Material to process →
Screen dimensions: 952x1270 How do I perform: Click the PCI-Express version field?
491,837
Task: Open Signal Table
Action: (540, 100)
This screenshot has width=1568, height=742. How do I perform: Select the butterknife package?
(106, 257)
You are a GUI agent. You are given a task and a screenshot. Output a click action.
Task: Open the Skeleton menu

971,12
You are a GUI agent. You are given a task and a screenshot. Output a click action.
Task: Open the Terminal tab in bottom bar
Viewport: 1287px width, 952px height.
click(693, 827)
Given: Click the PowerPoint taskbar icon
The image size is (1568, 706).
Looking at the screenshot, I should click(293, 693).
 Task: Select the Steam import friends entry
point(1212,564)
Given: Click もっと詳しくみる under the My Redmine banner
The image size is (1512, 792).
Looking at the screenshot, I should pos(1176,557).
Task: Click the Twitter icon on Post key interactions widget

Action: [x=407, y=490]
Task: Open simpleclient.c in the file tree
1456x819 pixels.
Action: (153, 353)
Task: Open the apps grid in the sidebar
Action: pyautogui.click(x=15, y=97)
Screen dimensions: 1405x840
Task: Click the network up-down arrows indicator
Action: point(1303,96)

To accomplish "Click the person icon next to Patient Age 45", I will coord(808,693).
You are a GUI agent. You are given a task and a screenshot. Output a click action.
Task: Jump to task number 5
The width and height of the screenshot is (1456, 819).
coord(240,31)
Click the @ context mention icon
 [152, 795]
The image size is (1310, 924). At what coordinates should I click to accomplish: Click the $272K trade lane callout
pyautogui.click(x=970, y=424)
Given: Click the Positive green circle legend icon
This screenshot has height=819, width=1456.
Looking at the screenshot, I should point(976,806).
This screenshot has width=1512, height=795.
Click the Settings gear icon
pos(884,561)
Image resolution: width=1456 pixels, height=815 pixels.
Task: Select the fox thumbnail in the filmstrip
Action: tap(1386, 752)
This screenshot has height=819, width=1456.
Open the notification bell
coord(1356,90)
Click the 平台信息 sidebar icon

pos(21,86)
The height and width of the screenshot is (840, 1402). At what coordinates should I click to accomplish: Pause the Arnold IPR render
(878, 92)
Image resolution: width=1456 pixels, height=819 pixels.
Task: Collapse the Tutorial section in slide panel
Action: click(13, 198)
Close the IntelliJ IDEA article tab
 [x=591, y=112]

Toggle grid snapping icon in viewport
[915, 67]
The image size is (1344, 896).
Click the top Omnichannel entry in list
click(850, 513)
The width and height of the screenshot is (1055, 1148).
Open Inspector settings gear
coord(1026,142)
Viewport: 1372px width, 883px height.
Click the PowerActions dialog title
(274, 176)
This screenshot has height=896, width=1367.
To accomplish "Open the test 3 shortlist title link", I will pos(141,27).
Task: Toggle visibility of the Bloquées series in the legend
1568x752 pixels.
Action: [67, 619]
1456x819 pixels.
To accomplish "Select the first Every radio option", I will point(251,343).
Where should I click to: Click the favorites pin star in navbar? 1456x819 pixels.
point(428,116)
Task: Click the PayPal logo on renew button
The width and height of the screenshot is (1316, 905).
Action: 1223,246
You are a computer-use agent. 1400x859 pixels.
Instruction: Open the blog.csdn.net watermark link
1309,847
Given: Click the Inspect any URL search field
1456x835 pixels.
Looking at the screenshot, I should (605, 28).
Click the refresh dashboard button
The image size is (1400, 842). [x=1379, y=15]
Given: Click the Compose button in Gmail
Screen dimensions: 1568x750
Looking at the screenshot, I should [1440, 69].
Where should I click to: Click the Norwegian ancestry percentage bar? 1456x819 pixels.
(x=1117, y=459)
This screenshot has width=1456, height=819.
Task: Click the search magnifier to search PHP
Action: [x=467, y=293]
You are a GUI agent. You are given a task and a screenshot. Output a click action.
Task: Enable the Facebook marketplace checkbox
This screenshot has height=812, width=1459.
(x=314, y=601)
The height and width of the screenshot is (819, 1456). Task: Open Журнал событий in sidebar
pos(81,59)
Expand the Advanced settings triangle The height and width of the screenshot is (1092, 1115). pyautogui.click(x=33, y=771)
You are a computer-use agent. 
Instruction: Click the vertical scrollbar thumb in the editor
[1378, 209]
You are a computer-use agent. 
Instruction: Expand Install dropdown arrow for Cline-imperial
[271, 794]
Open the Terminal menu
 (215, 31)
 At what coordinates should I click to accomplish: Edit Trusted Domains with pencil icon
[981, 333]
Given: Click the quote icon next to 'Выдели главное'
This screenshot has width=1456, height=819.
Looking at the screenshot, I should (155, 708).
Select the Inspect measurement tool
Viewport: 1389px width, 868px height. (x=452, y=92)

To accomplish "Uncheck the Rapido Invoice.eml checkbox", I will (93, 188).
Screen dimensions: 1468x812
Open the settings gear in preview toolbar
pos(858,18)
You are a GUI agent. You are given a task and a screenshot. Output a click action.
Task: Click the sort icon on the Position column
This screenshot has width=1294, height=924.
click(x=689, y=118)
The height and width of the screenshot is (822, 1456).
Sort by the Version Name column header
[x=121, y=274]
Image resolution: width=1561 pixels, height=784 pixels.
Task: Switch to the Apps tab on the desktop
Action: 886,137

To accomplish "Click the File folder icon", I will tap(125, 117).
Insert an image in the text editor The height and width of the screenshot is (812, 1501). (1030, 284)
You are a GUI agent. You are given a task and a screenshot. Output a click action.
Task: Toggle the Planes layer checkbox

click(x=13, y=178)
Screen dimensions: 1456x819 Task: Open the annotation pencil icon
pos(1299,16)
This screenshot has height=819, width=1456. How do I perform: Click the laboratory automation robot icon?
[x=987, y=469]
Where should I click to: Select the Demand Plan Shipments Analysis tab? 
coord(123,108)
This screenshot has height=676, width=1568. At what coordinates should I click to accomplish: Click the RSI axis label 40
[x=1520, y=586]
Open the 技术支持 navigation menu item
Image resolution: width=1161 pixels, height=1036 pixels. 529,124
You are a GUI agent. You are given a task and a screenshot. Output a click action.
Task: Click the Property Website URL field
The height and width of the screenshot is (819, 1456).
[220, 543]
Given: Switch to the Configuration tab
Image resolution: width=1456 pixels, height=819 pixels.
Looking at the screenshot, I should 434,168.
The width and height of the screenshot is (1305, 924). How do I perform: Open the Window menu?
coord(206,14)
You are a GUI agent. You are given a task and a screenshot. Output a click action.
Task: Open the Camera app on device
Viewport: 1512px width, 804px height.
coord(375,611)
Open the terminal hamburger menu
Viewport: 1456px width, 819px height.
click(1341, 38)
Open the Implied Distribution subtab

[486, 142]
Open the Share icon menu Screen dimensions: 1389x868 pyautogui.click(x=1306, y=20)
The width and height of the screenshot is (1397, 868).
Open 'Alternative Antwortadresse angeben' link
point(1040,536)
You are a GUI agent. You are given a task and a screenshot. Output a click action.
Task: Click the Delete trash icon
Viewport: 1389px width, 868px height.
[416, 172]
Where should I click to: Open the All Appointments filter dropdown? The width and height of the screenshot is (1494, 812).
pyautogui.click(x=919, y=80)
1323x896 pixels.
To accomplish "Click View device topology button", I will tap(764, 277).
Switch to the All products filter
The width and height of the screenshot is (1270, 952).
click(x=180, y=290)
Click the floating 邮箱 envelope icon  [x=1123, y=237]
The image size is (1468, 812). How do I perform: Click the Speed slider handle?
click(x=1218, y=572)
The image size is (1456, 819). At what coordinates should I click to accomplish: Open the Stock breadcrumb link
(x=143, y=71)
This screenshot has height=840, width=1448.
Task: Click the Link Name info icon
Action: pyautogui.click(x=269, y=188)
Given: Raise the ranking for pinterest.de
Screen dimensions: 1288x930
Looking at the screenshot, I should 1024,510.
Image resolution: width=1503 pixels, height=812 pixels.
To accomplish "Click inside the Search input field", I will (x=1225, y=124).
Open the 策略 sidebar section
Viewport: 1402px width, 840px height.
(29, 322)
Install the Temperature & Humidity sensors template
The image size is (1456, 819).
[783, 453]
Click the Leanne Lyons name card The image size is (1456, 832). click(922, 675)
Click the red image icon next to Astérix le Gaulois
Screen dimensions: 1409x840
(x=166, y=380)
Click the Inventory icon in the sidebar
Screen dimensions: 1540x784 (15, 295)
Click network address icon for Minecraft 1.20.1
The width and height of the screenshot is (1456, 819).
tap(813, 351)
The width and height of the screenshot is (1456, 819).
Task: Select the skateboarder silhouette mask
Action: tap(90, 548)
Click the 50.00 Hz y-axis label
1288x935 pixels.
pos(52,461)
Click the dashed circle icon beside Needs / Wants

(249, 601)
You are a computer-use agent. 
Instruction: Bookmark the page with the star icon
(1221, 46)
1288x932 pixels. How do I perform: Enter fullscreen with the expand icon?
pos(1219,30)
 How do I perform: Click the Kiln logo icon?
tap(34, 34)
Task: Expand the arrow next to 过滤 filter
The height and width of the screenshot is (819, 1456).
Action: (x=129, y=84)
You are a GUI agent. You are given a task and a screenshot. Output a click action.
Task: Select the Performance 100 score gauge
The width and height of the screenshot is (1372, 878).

Brief → Look above for the line with "Click the Settings gear icon" and the line with "Task: Click the PayPal logo on renew button". Retype those two lines and every line between them exactly, adding nothing.

Solution for this exercise →
Click the Settings gear icon
pos(884,561)
Image resolution: width=1456 pixels, height=815 pixels.
Task: Select the fox thumbnail in the filmstrip
Action: tap(1386, 752)
This screenshot has height=819, width=1456.
Open the notification bell
coord(1356,90)
Click the 平台信息 sidebar icon

pos(21,86)
The height and width of the screenshot is (840, 1402). At what coordinates should I click to accomplish: Pause the Arnold IPR render
(878, 92)
Image resolution: width=1456 pixels, height=819 pixels.
Task: Collapse the Tutorial section in slide panel
Action: click(13, 198)
Close the IntelliJ IDEA article tab
 [x=591, y=112]

Toggle grid snapping icon in viewport
[915, 67]
The image size is (1344, 896).
Click the top Omnichannel entry in list
click(850, 513)
The width and height of the screenshot is (1055, 1148).
Open Inspector settings gear
coord(1026,142)
Viewport: 1372px width, 883px height.
Click the PowerActions dialog title
(274, 176)
This screenshot has height=896, width=1367.
To accomplish "Open the test 3 shortlist title link", I will pos(141,27).
Task: Toggle visibility of the Bloquées series in the legend
1568x752 pixels.
Action: [67, 619]
1456x819 pixels.
To accomplish "Select the first Every radio option", I will point(251,343).
Where should I click to: Click the favorites pin star in navbar? 1456x819 pixels.
point(428,116)
Task: Click the PayPal logo on renew button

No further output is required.